Rising adult admissions for congenital heart disease
March 7, 2013
Boston, MA - The annual number of hospitalizations for congenital heart disease among US adults increased more rapidly than hospitalizations among children over a recent 12-year period, new research shows . Between 1998 and 2010, the frequency of hospitalizations among adults admitted for congenital defects has grown twice as fast as that for children, according to the new report.
As a result, annual adult admissions are approaching those of children, with adults now accounting for 36.5% of all congenital heart defect admissions. “The observed trend is likely due to a number of independent forces, including better congenital heart disease survival, an aging population, and accumulating comorbidities,” according to Dr Jared O’Leary (Brigham and Women’s Hospital, Boston, MA) and colleagues in their report, published online March 7, 2013 in the Journal of the American Medical Association. “Limited availability of quality outpatient services may also contribute.”
Using ICD-9 codes from the Nationwide Inpatient Sample, which includes approximately eight million admissions from 1000 US hospitals, the group found that admissions were 87% higher in the period 2004-2010 compared with 1998-2004. In 1998-2004, 331 162 adults were hospitalized for congenital heart disease, whereas 622 084 were hospitalized in 2004-2010. Comparatively, 815 471 children were hospitalized in the first half of the study compared with 1 082 540 admissions in 2004-2010, an increase of 32.4%.
For adults, admissions for simple cardiac defects increased 112.8%, unclassified defects increased 52.6%, and complex congenital defects increased 52.8% from 1998-2004 to 2004-2010. In children, the changes in the rates of hospitalizations for these same defects were 46.3%, -9.8%, and 32.4%, respectively.
“These data do not reflect the number of congenital heart disease patients, but rather the burden of congenital heart disease admissions,” write O’Leary et al. “Because the described factors are not likely to abate, this trend may continue.

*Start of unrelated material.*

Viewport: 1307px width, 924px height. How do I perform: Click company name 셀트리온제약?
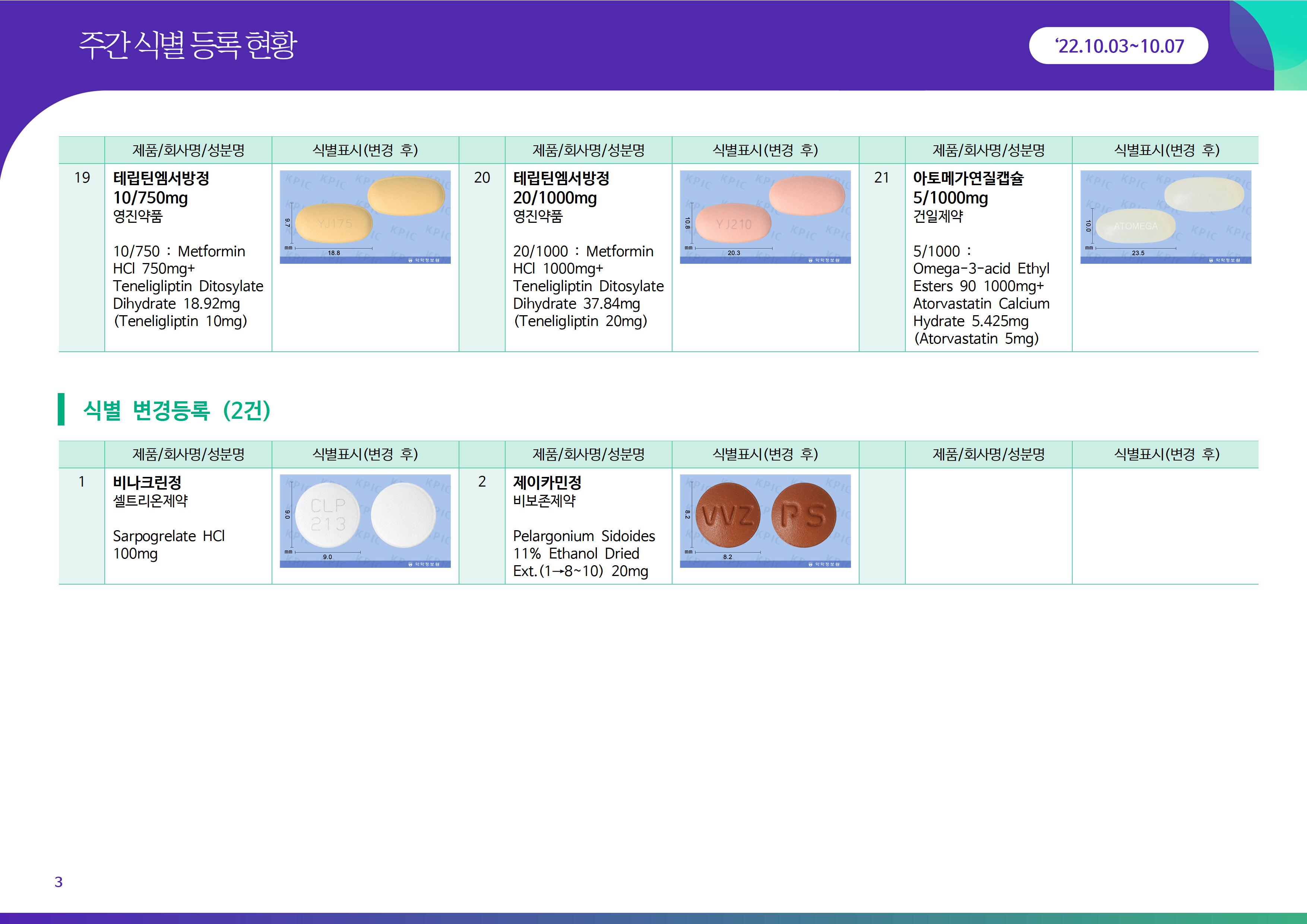tap(150, 501)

Adult congenital heart disease admissions will have an increasing impact on resource utilization.”
heartwire first addressed the issue of young men and women born with congenital heart disease, who, only a generation or two ago, rarely made it to their 20s, in a feature article in 2011. Cardiology organizations have also begun to recognize the issue, with the European Society of Cardiology issuing new guidelines for the management of grown-up congenital heart disease in 2010 and the American Heart Association publishing a scientific statement on the topic in 2011. And just last year, the American Board of Medical Specialties (ABMS) said a new subspecialty of adult congenital heart disease will be introduced and available to internal and pediatric medicine cardiology trainees in the US by 2015.